# Activity
Would you transcribe the records word for word, please?
----------------------------------------
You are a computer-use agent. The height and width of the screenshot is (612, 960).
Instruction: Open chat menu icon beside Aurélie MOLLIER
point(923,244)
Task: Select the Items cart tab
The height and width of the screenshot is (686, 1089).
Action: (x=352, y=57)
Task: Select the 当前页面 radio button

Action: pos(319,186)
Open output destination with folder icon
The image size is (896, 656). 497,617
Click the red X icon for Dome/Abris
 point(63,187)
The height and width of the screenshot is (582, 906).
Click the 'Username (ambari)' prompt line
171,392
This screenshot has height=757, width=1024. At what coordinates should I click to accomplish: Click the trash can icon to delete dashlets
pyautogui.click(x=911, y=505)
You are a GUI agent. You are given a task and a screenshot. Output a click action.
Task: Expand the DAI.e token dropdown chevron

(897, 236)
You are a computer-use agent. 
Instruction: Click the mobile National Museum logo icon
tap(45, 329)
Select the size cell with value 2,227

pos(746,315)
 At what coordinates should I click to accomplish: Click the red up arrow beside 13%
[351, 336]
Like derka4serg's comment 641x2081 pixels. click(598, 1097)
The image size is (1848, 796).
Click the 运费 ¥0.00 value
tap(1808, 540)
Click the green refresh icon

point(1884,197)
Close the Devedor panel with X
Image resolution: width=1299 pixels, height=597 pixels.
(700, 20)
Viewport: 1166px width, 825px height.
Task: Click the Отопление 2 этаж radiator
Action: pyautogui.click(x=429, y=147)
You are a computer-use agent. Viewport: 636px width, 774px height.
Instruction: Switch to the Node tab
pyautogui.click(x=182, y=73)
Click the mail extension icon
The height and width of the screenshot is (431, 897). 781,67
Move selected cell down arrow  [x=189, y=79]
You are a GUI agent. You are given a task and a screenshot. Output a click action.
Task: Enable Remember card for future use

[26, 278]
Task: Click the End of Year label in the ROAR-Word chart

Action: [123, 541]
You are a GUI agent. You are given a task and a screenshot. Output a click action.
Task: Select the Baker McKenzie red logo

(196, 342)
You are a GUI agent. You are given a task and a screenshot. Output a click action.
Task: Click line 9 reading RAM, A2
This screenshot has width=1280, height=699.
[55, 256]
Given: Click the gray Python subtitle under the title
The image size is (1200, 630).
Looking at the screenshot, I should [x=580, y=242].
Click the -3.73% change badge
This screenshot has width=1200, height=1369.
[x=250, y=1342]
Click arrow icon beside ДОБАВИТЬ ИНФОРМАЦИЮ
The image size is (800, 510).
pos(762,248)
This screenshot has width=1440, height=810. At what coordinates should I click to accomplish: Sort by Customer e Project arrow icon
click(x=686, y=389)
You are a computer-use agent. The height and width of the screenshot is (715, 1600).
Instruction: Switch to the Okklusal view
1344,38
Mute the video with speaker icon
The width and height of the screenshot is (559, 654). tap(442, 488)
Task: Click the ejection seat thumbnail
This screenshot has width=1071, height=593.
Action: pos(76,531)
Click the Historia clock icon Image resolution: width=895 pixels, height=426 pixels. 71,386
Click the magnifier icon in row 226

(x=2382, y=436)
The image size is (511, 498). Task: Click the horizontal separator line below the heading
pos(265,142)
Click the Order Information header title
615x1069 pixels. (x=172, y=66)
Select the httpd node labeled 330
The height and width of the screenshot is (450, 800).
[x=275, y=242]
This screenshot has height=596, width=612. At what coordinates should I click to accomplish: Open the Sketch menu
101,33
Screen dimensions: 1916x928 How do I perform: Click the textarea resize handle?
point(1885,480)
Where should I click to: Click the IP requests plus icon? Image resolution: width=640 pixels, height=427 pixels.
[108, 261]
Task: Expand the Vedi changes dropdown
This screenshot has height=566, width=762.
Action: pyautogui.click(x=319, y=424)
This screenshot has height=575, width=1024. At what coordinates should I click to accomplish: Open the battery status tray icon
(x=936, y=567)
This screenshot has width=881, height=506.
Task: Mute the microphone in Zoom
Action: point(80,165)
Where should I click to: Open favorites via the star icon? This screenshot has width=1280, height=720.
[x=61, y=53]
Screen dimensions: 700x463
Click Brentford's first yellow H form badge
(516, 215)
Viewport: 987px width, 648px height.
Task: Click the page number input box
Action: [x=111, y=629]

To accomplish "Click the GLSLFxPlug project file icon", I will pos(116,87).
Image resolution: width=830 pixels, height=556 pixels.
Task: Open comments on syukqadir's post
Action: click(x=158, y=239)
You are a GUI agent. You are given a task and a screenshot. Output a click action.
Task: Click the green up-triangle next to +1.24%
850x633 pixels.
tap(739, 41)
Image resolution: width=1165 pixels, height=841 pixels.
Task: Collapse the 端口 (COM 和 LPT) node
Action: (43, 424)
----------------------------------------
# Solution for this problem
You are a computer-use agent. The height and width of the screenshot is (612, 960).
Instruction: Open chat menu icon beside Aurélie MOLLIER
point(923,244)
Task: Select the Items cart tab
The height and width of the screenshot is (686, 1089).
Action: (x=352, y=57)
Task: Select the 当前页面 radio button

Action: pos(319,186)
Open output destination with folder icon
The image size is (896, 656). 497,617
Click the red X icon for Dome/Abris
 point(63,187)
The height and width of the screenshot is (582, 906).
Click the 'Username (ambari)' prompt line
171,392
This screenshot has height=757, width=1024. At what coordinates should I click to accomplish: Click the trash can icon to delete dashlets
pyautogui.click(x=911, y=505)
You are a GUI agent. You are given a task and a screenshot. Output a click action.
Task: Expand the DAI.e token dropdown chevron

(897, 236)
You are a computer-use agent. 
Instruction: Click the mobile National Museum logo icon
tap(45, 329)
Select the size cell with value 2,227

pos(746,315)
 At what coordinates should I click to accomplish: Click the red up arrow beside 13%
[351, 336]
Like derka4serg's comment 641x2081 pixels. click(598, 1097)
The image size is (1848, 796).
Click the 运费 ¥0.00 value
tap(1808, 540)
Click the green refresh icon

point(1884,197)
Close the Devedor panel with X
Image resolution: width=1299 pixels, height=597 pixels.
(700, 20)
Viewport: 1166px width, 825px height.
Task: Click the Отопление 2 этаж radiator
Action: pyautogui.click(x=429, y=147)
You are a computer-use agent. Viewport: 636px width, 774px height.
Instruction: Switch to the Node tab
pyautogui.click(x=182, y=73)
Click the mail extension icon
The height and width of the screenshot is (431, 897). 781,67
Move selected cell down arrow  [x=189, y=79]
You are a GUI agent. You are given a task and a screenshot. Output a click action.
Task: Enable Remember card for future use

[26, 278]
Task: Click the End of Year label in the ROAR-Word chart

Action: [123, 541]
You are a GUI agent. You are given a task and a screenshot. Output a click action.
Task: Select the Baker McKenzie red logo

(196, 342)
You are a GUI agent. You are given a task and a screenshot. Output a click action.
Task: Click line 9 reading RAM, A2
This screenshot has width=1280, height=699.
[55, 256]
Given: Click the gray Python subtitle under the title
The image size is (1200, 630).
Looking at the screenshot, I should [x=580, y=242].
Click the -3.73% change badge
This screenshot has width=1200, height=1369.
[x=250, y=1342]
Click arrow icon beside ДОБАВИТЬ ИНФОРМАЦИЮ
The image size is (800, 510).
pos(762,248)
This screenshot has width=1440, height=810. At what coordinates should I click to accomplish: Sort by Customer e Project arrow icon
click(x=686, y=389)
You are a computer-use agent. The height and width of the screenshot is (715, 1600).
Instruction: Switch to the Okklusal view
1344,38
Mute the video with speaker icon
The width and height of the screenshot is (559, 654). tap(442, 488)
Task: Click the ejection seat thumbnail
This screenshot has width=1071, height=593.
Action: pos(76,531)
Click the Historia clock icon Image resolution: width=895 pixels, height=426 pixels. 71,386
Click the magnifier icon in row 226

(x=2382, y=436)
The image size is (511, 498). Task: Click the horizontal separator line below the heading
pos(265,142)
Click the Order Information header title
615x1069 pixels. (x=172, y=66)
Select the httpd node labeled 330
The height and width of the screenshot is (450, 800).
[x=275, y=242]
This screenshot has height=596, width=612. At what coordinates should I click to accomplish: Open the Sketch menu
101,33
Screen dimensions: 1916x928 How do I perform: Click the textarea resize handle?
point(1885,480)
Where should I click to: Click the IP requests plus icon? Image resolution: width=640 pixels, height=427 pixels.
[108, 261]
Task: Expand the Vedi changes dropdown
This screenshot has height=566, width=762.
Action: pyautogui.click(x=319, y=424)
This screenshot has height=575, width=1024. At what coordinates should I click to accomplish: Open the battery status tray icon
(x=936, y=567)
This screenshot has width=881, height=506.
Task: Mute the microphone in Zoom
Action: point(80,165)
Where should I click to: Open favorites via the star icon? This screenshot has width=1280, height=720.
[x=61, y=53]
Screen dimensions: 700x463
Click Brentford's first yellow H form badge
(516, 215)
Viewport: 987px width, 648px height.
Task: Click the page number input box
Action: [x=111, y=629]

To accomplish "Click the GLSLFxPlug project file icon", I will pos(116,87).
Image resolution: width=830 pixels, height=556 pixels.
Task: Open comments on syukqadir's post
Action: click(x=158, y=239)
You are a GUI agent. You are given a task and a screenshot. Output a click action.
Task: Click the green up-triangle next to +1.24%
850x633 pixels.
tap(739, 41)
Image resolution: width=1165 pixels, height=841 pixels.
Task: Collapse the 端口 (COM 和 LPT) node
Action: (43, 424)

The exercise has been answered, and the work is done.